[MATERIAL TO PROCESS]
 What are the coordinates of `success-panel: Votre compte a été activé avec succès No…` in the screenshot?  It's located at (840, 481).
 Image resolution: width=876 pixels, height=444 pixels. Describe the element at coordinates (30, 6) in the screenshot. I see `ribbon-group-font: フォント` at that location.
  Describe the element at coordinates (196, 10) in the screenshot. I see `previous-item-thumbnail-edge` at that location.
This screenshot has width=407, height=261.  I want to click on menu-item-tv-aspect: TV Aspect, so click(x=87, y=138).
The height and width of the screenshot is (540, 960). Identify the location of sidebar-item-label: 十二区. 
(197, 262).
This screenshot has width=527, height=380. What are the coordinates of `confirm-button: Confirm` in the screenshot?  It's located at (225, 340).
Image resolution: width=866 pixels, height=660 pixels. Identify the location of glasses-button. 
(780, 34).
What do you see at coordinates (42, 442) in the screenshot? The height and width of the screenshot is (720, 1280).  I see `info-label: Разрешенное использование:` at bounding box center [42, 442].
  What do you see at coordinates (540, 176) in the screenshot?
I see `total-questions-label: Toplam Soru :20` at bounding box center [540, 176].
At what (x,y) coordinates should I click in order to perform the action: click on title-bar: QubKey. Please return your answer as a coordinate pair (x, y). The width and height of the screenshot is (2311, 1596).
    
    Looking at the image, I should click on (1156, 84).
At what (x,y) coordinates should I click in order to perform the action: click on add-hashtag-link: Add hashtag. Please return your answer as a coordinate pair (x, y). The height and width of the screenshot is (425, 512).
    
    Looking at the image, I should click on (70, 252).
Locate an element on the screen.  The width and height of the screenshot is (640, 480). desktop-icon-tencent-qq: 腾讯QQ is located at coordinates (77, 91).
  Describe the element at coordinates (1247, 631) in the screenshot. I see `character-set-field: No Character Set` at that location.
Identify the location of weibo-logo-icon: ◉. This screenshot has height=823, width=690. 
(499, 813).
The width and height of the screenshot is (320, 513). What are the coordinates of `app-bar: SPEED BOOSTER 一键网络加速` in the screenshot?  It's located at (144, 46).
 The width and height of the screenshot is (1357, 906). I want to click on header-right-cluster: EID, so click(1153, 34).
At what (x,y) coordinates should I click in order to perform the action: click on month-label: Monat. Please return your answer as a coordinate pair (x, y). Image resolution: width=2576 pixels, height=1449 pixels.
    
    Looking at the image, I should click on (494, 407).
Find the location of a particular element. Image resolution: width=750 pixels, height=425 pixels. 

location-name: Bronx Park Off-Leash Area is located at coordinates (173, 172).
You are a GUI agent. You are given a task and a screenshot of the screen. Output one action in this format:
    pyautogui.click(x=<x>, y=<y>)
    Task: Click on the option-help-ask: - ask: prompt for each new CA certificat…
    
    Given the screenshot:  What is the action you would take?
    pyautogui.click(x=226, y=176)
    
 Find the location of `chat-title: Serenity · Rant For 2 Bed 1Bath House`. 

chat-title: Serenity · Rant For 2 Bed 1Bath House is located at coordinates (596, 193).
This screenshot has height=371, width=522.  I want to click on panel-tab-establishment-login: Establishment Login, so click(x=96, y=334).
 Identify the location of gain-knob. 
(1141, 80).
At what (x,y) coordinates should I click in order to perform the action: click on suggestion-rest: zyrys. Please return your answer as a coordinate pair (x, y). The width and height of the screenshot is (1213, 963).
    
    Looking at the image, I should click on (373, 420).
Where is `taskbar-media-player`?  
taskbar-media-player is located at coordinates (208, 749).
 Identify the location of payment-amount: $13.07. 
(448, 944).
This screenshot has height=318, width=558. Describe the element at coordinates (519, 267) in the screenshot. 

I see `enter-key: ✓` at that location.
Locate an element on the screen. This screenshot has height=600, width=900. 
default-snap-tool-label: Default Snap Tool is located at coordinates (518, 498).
[/MATERIAL TO PROCESS]
■ WORK TO COMPLETE: Return each row above that contains the string "panel", copying every such row in full.

■ RESPONSE:
 What are the coordinates of `success-panel: Votre compte a été activé avec succès No…` in the screenshot?  It's located at (840, 481).
This screenshot has height=371, width=522.  I want to click on panel-tab-establishment-login: Establishment Login, so click(x=96, y=334).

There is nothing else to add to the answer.